Macy's Flagship Store

Until 2009, when it was surpassed by a Korean store, the Macy's Flagship Store on Herald Square was, according to the Guinness Book of World Records, the largest department store in the world. It has a total of about 205,000 square meters of retail space. The saddest thing, however, is that the founder of the department store chain, Rowland Hussey Macy, did not live to see the construction of this behemoth. He died in 1877, twenty-four years before the building was erected.
R. H. Macy was born in 1822, in Massachusetts. When he was a teenager working on a whaling ship he had a red star tattooed on his hand. This red star later became the logo that the Macy's department stores would use. After realizing that his dry goods stores in Massachusetts were not bringing him success, at the age of thirty-six Macy moved to New York to try his luck there. He opened his first Macy's on the corner of Sixth Avenue and 14th Street. Business picked up quickly and soon he was running several stores throughout the city. In 1875 Macy brought in two partners, whose investments and knowhow helped sales skyrocket. Unfortunately, Macy died two years later in Paris and his company was left in the hands of his partners. However, by 1879 both of them had also passed away and Macy's family became the sole owner. Several years later the family sold most of its shares to brothers Isidor and Nathan Straus, the founders of the Abraham & Straus department store.

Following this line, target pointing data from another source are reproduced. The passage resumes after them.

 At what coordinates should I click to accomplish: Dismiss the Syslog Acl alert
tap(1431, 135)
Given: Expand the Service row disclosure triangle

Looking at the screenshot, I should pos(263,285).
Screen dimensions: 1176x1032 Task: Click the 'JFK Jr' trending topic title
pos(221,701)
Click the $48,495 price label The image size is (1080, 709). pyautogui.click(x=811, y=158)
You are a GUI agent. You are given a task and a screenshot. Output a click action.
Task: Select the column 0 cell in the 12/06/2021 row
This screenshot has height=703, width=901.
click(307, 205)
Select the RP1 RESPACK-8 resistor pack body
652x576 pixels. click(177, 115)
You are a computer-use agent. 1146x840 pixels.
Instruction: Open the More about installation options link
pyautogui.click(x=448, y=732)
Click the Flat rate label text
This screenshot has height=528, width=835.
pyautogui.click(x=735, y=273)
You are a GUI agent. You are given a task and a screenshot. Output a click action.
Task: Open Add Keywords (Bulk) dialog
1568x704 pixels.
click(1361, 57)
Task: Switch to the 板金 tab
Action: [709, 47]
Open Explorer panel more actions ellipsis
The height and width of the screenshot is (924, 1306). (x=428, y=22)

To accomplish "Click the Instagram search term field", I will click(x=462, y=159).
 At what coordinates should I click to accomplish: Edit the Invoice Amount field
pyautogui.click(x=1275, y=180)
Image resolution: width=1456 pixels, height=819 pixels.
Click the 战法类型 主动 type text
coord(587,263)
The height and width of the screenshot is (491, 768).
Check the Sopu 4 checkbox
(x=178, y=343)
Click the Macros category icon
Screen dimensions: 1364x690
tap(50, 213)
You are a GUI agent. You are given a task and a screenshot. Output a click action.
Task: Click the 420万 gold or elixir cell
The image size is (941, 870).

Currently Macy's, Inc. has 838 locations nationwide and employs about 176,000 people. Its revenues in 2014 were almost $30 billion. Its products include clothing, footwear, bedding, accessories, furniture, jewelry, housewares and beauty products. Other important flagship stores, besides the most famous one on Herald Square, are located in San Francisco and Los Angeles.
The flagship store on Herald Square was built in 1901 by German-American architect Theodore de Lemos. It ran from Broadway to about the midway point on 34th Street. Later in the 20th century, in order to expand its enterprise, Macy's bought the other buildings on 34th Street, some of whom were its competitors, and incorporated them into one single compound. Today the Macy's building is indeed immense: it occupies the entire block between Broadway in the east, 7th Avenue in the west, 35th Street in the north and 34th Street in the south. It is the most sought-after department store in New York by middle-range customers. It is known for its creative window displays, especially during holidays, which can attract the attention of even the most unmaterialistic individual.
Macy's is also known for its Thanksgiving Day Parade, the second oldest Thanksgiving parade in America, which has taken place every year since 1928. It features enormous animal-shaped balloons, floats, world-famous dancers and singers, acrobats, marching bands, Disney characters, Marvel Comics characters and just about any other character that the American public can imagine. The routes have changed since the beginning, but the starting point has always been somewhere around Columbus Circle by Central Park and the destination was, as could be expected, Herald Square. The parade is one of the principal reasons why Macy's is so firmly ingrained in the New York consumer consciousness.